-- Start of PROVIDED TEXT --

96 DBMS_HYBRID_VECTOR

The DBMS_HYBRID_VECTOR package contains a JSON-based SEARCH API that lets you search by keywords and vectors against hybrid vector indexes. By integrating traditional keyword-based text search with vector-based similarity search, you can improve the overall search experience and provide users with more accurate information.

96.1 SEARCH

Use the DBMS_HYBRID_VECTOR.SEARCH PL/SQL function to run textual queries, vector similarity queries, or hybrid queries against hybrid vector indexes.

Purpose

To search by vectors and keywords. This function lets you perform the following tasks:

  • Facilitate a combined (hybrid) query of textual documents and vectorized chunks:

    You can query a hybrid vector index in multiple vector and keyword search combinations called search modes, as described in Understand Hybrid Search.

  • Fuse and reorder the search results:

    Because a hybrid query by keywords and vectors involves independent searches on text and vector indexes, this API merges (fuses) the two search results into a unified result set as CLOB, which is reordered by a combined score. The results are fused using a range of fusion set operators. The new relevance scores are evaluated using standard algorithms such as Reciprocal Rank Fusion (RRF) and Relative Score Fusion (RSF).

  • Run a default query for a simplified search experience:

    The minimum input parameters required are the hybrid vector index name and a search text string. The same search text string is used to query against a vectorized chunk index and a text document index. The search text is transformed into a CONTAINS query for keyword search, and is vectorized for a VECTOR_DISTANCE query for semantic search. By default, the results are fused using INTERSECT and scored using RSF.

Syntax

DBMS_HYBRID_VECTOR.SEARCH(
   json(
     '{ "hybrid_index_name" :  "hybrid_vector_index_name",                  
         "search_text"      :  "query string for vector and keyword search", 
         "search_scorer"    :  "RRF | RSF",                      
         "search_fusion"    :  "INTERSECT | UNION | TEXT_ONLY | VECTOR_ONLY | MINUS_TEXT | MINUS_VECTOR",         
         "vector":
          {
           "search_text"    :  "query string for vector search",            
           "search_vector"  :  "[vector_embedding]",           
           "search_mode"    :  "DOCUMENT | CHUNK",               
           "aggregator"     :  "MAX | AVG | MEDIAN | AVGN | MEDN | MAXAVGMED",   
           "score_weight"   :  score_weight,
           "rank_penalty"   :  rank_penalty      
          },
         "text":
          {
           "contains"       :  "query keyword for text search",               
           "score_weight"   :  score_weight,
           "rank_penalty"   :  rank_penalty    
          },
         "return":
          {
           "topN"           :   "topN_value",                               
           "values"         :   ["rowid | score | vector_score | text_score | vector_rank | text_rank | chunk_text | chunk_id"],         
           "format"         :   "JSON | XML"

-- End of PROVIDED TEXT --
-- Start of GIVEN MATERIAL --

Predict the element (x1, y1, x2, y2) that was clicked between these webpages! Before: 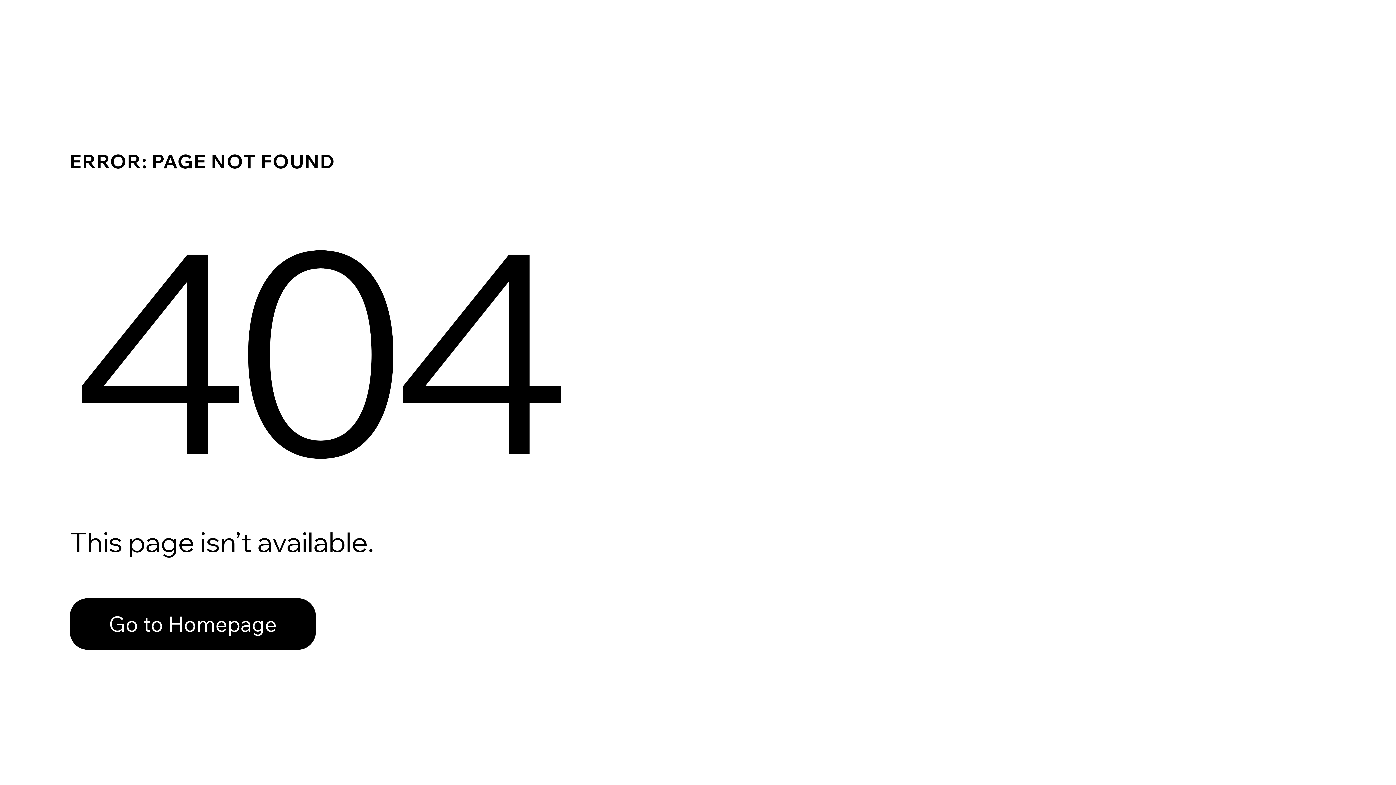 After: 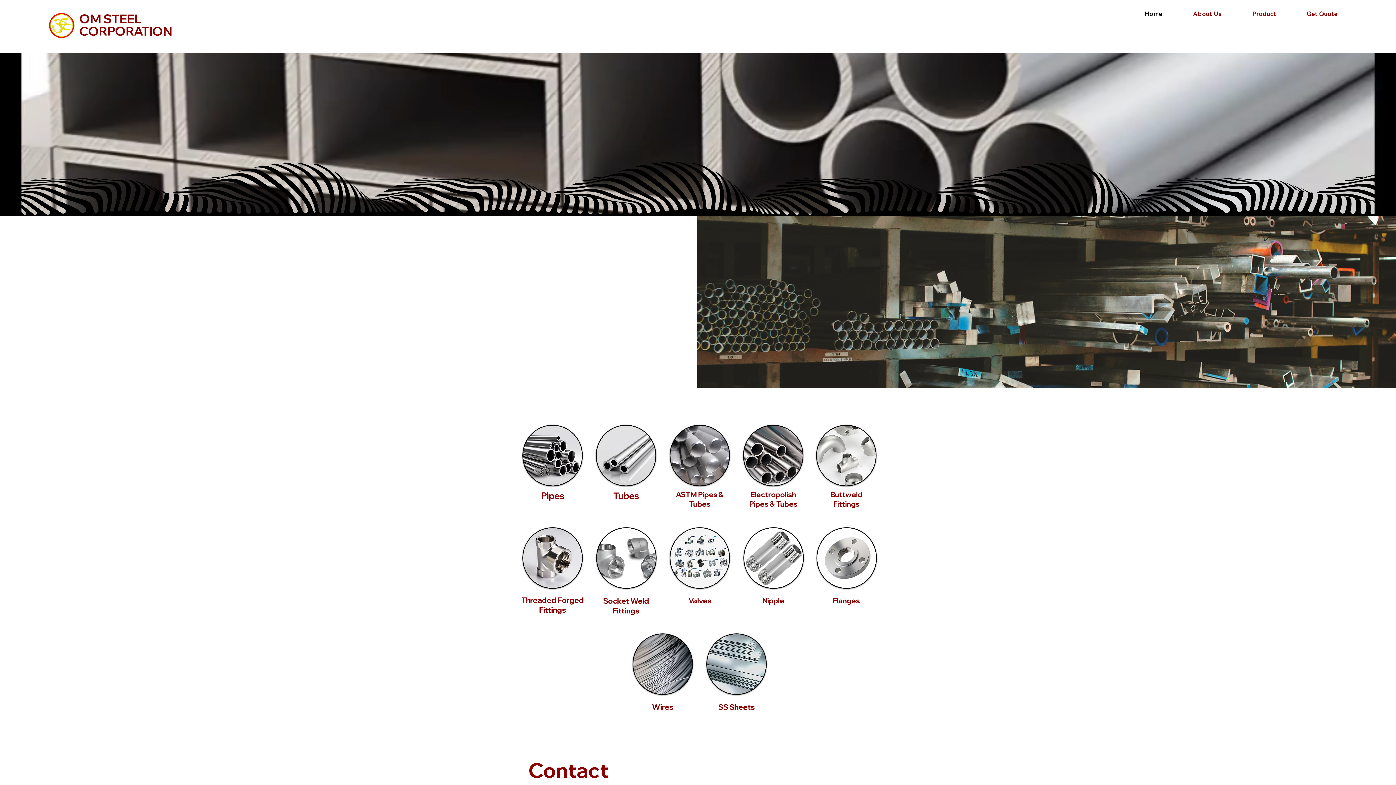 Action: label: Go to Homepage bbox: (69, 598, 316, 650)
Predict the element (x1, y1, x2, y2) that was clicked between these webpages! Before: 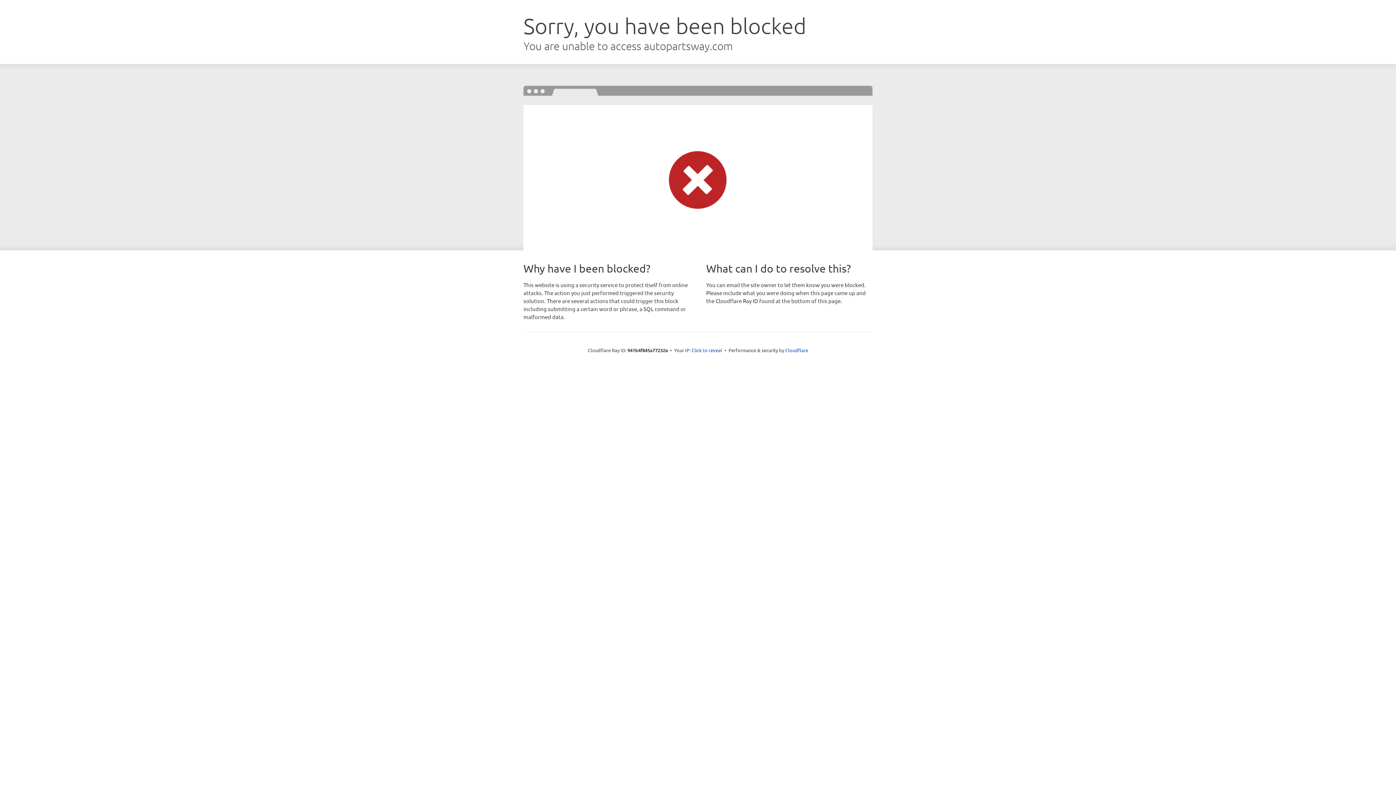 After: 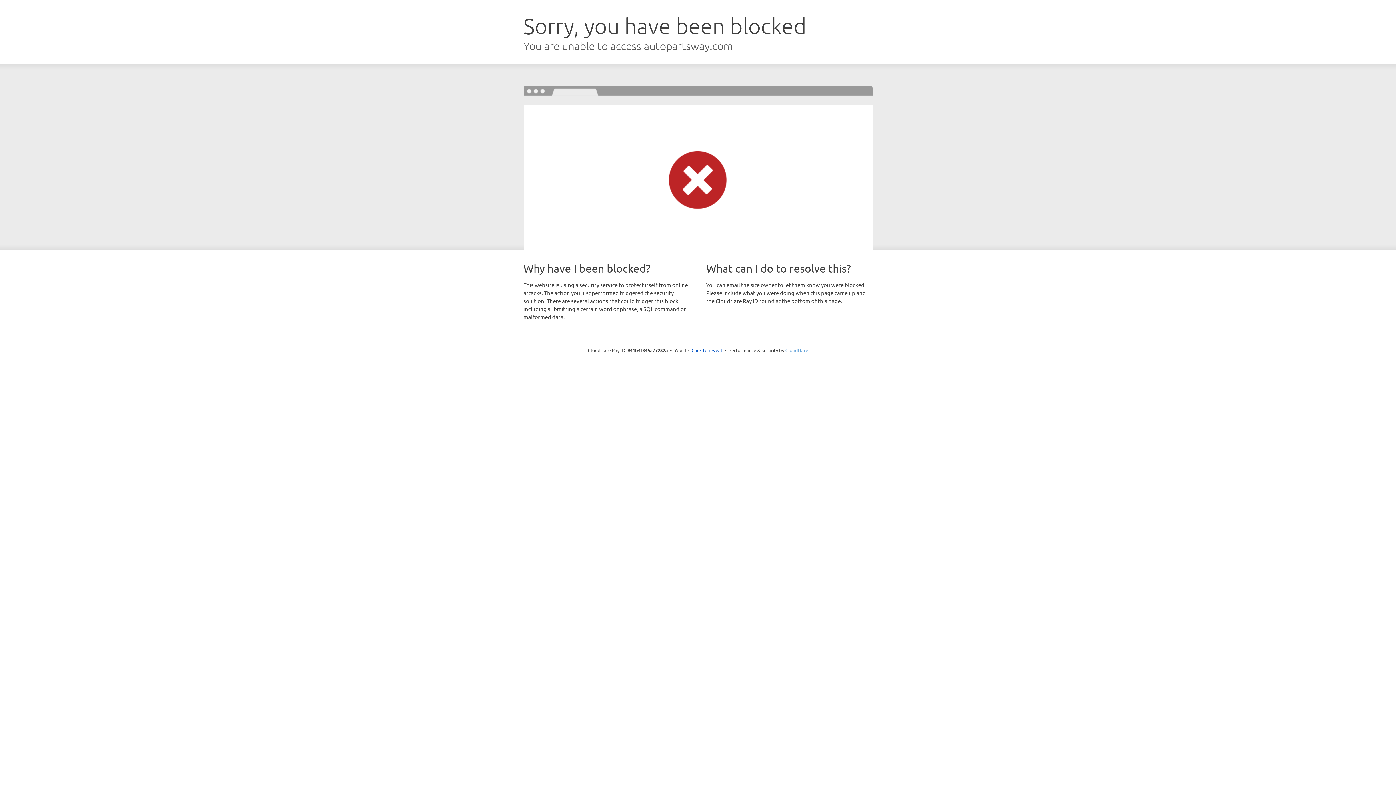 Action: label: Cloudflare bbox: (785, 347, 808, 353)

-- End of GIVEN MATERIAL --

● TASK REQUIREMENTS
**1)** Recast the paragraph beginning "The minimum input parameters required" in the DBMS_HYBRID_VECTOR documentation as a bulleted list that keeps its main facts.
**2)** Continue the DBMS_HYBRID_VECTOR documentation from the point where it stops.

● SOLVED PROBLEMS
**1)**
- Minimum inputs: the hybrid vector index name and a search text string.
- The same search text queries both a vectorized chunk index and a text document index.
- For keyword search, the text becomes a CONTAINS query.
- For semantic search, the text is vectorized for a VECTOR_DISTANCE query.
- Default fusion is INTERSECT, and default scoring is RSF.

**2)**
         }
     }'
  )
)

This API accepts a JSON specification for all query parameters.

hybrid_index_name

Specify the name of the hybrid vector index to use.

For information on how to create a hybrid vector index if not already created, see Manage Hybrid Vector Indexes.

search_text

Specify the search text (one or more query input), depending on the search construct to use.

This API supports the following two constructs of search:

  • With common search text for hybrid search (default setting).

    The same text is used for a keyword query on document text index (by converting the search_text into a CONTAINS ACCUM operator syntax) and a semantic query on vectorized chunk index (by vectorizing or embedding the search_text for a VECTOR_DISTANCE search).

    Example of hybrid search with common search text:

    DBMS_HYBRID_VECTOR.SEARCH(
        json('{ "hybrid_index_name" : "my_hybrid_idx",
                "search_text"       : "C, Python"
              }'))
    from dual;
  • With separate search texts using vector and text sub-elements:

    • Text-only search: The search text is converted into a CONTAINS query operator syntax for pure keyword search.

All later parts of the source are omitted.